Alex is Sprintlaw’s co-founder and principal lawyer. Alex previously worked at a top-tier firm as a lawyer specialising in technology and media contracts, and founded a digital agency which he sold in 2015.
If you employ staff in Victoria, you’ve probably come across two different answers to a common question: is long service leave in Victoria based on 7 years or 10 years?
It’s an easy thing to get wrong, especially if you run a growing business across different states, you’ve recently taken over an existing team, or you’re relying on “how we’ve always done it”.
The good news is that Victoria’s long service leave rules are relatively clear once you break them down. The tricky part is understanding what changes at 7 years, why people still talk about 10 years (often because of other states’ rules), and how to handle real-world scenarios like resignations, terminations, casual staff, and business sales.
Below, we’ll walk you through the key Victorian rules in plain English, from an employer’s perspective, so you can stay compliant and avoid payroll disputes later.
What Is Long Service Leave (And Why Do Employers Get Caught Out)?
Long service leave (LSL) is a paid leave entitlement that recognises long-term, continuous service with the same employer.
Unlike annual leave and personal/carer’s leave (which sit under the National Employment Standards), long service leave is generally state and territory based. That means the rules are not identical across Australia.
This is one reason small businesses get caught out:
- The “7 vs 10 years” confusion often comes from comparing states (some are more 10-year focused).
- Payroll systems may not be set up to reflect Victorian thresholds correctly.
- Managers might make verbal promises about “when leave becomes available”.
- Business changes (like a sale, restructure, or transfer of staff) can affect how service is counted and who carries the liability.
Because long service leave can represent a significant cost (especially if multiple employees become entitled around the same time), it’s worth getting the rules right early and building the entitlement into your workforce planning.

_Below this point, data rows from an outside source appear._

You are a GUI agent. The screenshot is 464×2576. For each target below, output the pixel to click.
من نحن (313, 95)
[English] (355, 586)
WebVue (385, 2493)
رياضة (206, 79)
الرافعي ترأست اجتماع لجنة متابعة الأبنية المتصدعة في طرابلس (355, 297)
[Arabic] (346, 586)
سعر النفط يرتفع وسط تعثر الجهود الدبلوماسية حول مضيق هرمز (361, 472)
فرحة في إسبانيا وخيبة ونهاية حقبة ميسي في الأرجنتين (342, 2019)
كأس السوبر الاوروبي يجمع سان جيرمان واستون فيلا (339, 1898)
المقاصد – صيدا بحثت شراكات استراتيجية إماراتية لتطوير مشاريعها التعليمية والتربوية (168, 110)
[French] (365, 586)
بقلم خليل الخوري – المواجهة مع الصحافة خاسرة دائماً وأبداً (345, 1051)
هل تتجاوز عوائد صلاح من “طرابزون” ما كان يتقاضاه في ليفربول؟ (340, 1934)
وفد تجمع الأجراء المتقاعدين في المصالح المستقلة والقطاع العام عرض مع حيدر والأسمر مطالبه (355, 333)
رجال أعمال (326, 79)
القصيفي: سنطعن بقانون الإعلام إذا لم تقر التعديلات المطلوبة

So, Is Long Service Leave 7 Or 10 Years In Victoria?
In Victoria, the key milestone is generally 7 years of continuous employment.
In practical terms, many employees become entitled to take long service leave after 7 years of continuous service with you (subject to the Victorian rules about how and when it can be taken).
Just as importantly for employers, if an employee’s employment ends after they’ve completed 7 years of continuous employment, they will often be entitled to a pro-rata long service leave payment (even if they never actually took the leave). One important exception is where employment ends because of serious misconduct, which can affect whether any pro-rata LSL is payable.
The “10 years” figure is commonly mentioned because in some jurisdictions, the ability to take leave (or the full entitlement) is tied to 10 years. This can lead to assumptions like:
- “You only have to deal with long service leave once someone hits 10 years.”
- “We don’t need to track it properly until year 10.”
In Victoria, those assumptions can create compliance risks, because the 7-year point matters for both eligibility and potential payout exposure.
If you want a deeper Victorian-focused overview, it can help to compare common milestones people talk about (including the “10-year” misconception) alongside the real rules: long service leave.
What Counts As “Continuous Employment” In Victoria?
For most small businesses, the biggest practical question isn’t just “7 or 10?” - it’s when does the clock start, and what breaks it?
In Victoria, long service leave is generally based on continuous employment. “Continuous” doesn’t mean the employee must work every week without interruption. It means the employment relationship continues over time, and certain absences don’t break continuity.
Common Examples That Usually Don’t Break Continuity
Depending on the circumstances, continuity can usually be preserved even if an employee has periods of:
- annual leave
- paid personal/carer’s leave
- public holidays
- some unpaid leave (for example, unpaid parental leave)
- stand down periods (in some cases)
However, a key technical point for employers is that an absence can sometimes preserve continuity but still not count as service for accrual purposes. In other words, the employee may remain “continuously employed”, but certain unpaid periods may be excluded when calculating how much long service leave has accrued. This is one reason it’s important to keep accurate leave records and ensure payroll settings match your workforce’s actual work patterns.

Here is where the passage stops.